In the wake of hurricane Katrina, New Jersey authorities have filed lawsuits against oil companies and station operators for, amongst other things, illegal price increases.  New Jersey law bars more than a single price increase in one day.  In some cases, there were as many as 5.

Acting Governor Richard J. Codey today announced that New Jersey has filed lawsuits against oil companies and independent gas-station operators for price violations during the Hurricane Katrina crisis. …

Oil companies Hess, Motiva Shell, Sunoco and various independent gas-station operators are charged with violating the State Motor Fuels Act and Consumer Fraud Act through their pricing practices.

The violations found at both company-owned and -operated and independently-owned gas stations include multiple price changes occurring during a 24-hour period.

Other alleged violations include:

revising gas prices at the pump more than once every 24 hours;

failing to display signs for motor fuel prices;

failing to maintain books and records;

failing to provide access to books and records;

engaging in Unconscionable Commercial Practices; and

violating advertising regulations.

New Jersey is the first state to act upon the increased gas prices but it is the only state to have a provision blocking multiple increases in one day.

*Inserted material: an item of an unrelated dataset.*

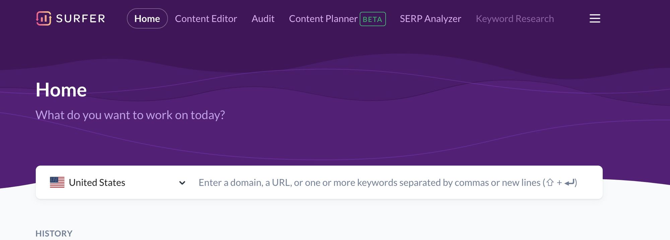Screen dimensions: 670x240
Task: Open the United States country selector
Action: pyautogui.click(x=97, y=182)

New Jersey’s law against multiple-price increases in a single day dates to 1938. An antitrust measure, it was meant to protect small operators from the price wars and predatory pricing engaged in by stations owned by large oil companies.

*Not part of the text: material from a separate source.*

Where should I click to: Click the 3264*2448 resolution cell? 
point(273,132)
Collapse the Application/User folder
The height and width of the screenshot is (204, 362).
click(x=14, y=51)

And this: (Do you feel any sympathy for this owner?)

In interviews, some of the owners of the stations cited by Mr. Harvey said they did not know about the state law against changing prices more than once in a day. Others said they had been scrambling to stay afloat as wholesale prices rose, leaving them no choice but to raise prices. A station owner who was not cited, who said he was aware of the law forbidding multiple price changes in a 24-hour period, said he chose to close rather than break the law.

That owner, Paul Riggins, who operates and supplies more than a dozen stations in South Jersey from Wildwood to Trenton, said that on Sept. 2, “by the time one of our trucks got to the refinery, the wholesale price had risen higher than my pump price, so I closed my Wildwood station down four hours early.”